▶ [What is expected] Transcribe the data exactly, stopping after the "金属变径头 (206, 1055)" line.

▶ [Task material]
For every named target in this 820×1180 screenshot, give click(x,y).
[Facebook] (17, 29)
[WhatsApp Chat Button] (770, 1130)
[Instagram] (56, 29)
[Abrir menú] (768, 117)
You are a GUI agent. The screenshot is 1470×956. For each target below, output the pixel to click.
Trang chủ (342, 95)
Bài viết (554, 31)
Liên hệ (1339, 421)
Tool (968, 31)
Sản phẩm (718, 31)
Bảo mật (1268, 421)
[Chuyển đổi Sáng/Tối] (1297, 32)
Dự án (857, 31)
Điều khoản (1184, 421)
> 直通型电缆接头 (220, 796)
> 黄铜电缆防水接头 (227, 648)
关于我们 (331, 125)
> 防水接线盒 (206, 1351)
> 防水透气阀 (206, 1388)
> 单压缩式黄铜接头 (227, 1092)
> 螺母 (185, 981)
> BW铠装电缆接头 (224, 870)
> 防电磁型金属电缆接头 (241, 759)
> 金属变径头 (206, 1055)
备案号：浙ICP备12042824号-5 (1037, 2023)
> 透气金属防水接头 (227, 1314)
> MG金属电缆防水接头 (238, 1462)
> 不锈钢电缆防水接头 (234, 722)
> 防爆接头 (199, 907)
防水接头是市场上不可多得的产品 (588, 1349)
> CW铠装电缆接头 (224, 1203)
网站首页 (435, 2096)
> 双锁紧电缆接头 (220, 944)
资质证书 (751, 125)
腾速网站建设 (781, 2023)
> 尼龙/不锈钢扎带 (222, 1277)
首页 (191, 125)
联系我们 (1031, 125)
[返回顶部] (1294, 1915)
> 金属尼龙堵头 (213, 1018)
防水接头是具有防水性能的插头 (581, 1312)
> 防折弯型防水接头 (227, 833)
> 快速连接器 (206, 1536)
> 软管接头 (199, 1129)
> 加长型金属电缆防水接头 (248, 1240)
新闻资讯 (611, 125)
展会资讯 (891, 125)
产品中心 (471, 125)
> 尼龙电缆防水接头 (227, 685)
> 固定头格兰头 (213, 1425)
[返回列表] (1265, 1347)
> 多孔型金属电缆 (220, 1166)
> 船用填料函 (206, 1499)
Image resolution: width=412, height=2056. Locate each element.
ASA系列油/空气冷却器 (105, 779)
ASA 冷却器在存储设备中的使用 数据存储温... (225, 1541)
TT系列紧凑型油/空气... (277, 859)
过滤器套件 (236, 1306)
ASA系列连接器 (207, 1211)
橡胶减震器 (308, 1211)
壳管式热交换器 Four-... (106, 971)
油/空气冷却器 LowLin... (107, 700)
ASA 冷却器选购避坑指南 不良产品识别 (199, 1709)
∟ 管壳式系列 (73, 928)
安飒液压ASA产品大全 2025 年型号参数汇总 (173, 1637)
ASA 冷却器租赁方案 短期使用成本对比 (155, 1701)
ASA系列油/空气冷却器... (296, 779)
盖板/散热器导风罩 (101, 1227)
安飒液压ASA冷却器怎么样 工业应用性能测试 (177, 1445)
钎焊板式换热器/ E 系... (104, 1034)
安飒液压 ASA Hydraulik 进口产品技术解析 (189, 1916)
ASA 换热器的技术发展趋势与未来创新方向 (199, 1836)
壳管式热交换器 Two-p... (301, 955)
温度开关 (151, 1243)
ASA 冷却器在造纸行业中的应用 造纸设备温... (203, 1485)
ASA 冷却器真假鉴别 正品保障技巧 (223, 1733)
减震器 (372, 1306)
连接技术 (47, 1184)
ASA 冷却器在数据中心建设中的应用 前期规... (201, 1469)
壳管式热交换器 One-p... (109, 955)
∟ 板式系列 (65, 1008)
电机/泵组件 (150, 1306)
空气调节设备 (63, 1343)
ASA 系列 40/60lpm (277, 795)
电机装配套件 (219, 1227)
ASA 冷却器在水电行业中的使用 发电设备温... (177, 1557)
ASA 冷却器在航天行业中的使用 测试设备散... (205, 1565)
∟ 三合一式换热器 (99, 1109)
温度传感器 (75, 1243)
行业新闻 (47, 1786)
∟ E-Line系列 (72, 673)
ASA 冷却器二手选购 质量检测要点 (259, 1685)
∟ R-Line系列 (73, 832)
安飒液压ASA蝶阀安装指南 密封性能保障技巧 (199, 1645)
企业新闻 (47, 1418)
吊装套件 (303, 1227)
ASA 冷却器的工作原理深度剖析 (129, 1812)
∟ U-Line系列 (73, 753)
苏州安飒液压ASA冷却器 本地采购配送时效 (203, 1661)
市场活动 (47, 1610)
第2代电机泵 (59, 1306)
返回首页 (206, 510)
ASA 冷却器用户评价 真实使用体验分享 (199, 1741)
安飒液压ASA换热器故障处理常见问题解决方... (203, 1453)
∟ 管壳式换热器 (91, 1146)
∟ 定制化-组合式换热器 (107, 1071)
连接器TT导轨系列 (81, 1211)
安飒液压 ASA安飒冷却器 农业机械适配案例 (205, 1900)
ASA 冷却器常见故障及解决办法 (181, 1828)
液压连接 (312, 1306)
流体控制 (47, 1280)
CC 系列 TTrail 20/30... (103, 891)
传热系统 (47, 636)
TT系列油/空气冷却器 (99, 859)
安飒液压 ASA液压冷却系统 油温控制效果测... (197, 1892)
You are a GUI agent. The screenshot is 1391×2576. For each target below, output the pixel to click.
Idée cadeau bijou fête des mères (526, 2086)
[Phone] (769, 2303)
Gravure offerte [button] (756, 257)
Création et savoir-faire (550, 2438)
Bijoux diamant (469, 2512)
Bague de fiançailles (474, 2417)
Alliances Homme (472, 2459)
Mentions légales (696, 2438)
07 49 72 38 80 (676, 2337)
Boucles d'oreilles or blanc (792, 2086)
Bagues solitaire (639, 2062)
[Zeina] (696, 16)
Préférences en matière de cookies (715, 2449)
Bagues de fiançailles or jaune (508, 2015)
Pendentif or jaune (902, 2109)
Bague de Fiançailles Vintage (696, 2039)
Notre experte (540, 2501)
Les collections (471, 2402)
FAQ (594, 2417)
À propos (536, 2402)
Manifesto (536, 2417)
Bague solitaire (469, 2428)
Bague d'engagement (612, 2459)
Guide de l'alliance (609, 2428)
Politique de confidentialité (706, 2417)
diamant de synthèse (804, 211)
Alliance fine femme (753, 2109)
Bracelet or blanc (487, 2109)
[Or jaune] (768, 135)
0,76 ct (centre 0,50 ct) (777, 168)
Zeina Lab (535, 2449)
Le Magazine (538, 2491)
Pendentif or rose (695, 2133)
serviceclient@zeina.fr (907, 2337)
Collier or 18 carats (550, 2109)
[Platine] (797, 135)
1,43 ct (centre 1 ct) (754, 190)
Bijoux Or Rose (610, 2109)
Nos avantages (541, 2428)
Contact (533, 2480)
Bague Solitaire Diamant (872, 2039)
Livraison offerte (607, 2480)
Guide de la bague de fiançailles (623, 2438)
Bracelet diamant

▶ [Exercise answer]
For every named target in this 820×1180 screenshot, give click(x,y).
[Facebook] (17, 29)
[WhatsApp Chat Button] (770, 1130)
[Instagram] (56, 29)
[Abrir menú] (768, 117)
You are a GUI agent. The screenshot is 1470×956. For each target below, output the pixel to click.
Trang chủ (342, 95)
Bài viết (554, 31)
Liên hệ (1339, 421)
Tool (968, 31)
Sản phẩm (718, 31)
Bảo mật (1268, 421)
[Chuyển đổi Sáng/Tối] (1297, 32)
Dự án (857, 31)
Điều khoản (1184, 421)
> 直通型电缆接头 (220, 796)
> 黄铜电缆防水接头 (227, 648)
关于我们 (331, 125)
> 防水接线盒 (206, 1351)
> 防水透气阀 (206, 1388)
> 单压缩式黄铜接头 (227, 1092)
> 螺母 (185, 981)
> BW铠装电缆接头 (224, 870)
> 防电磁型金属电缆接头 (241, 759)
> 金属变径头 (206, 1055)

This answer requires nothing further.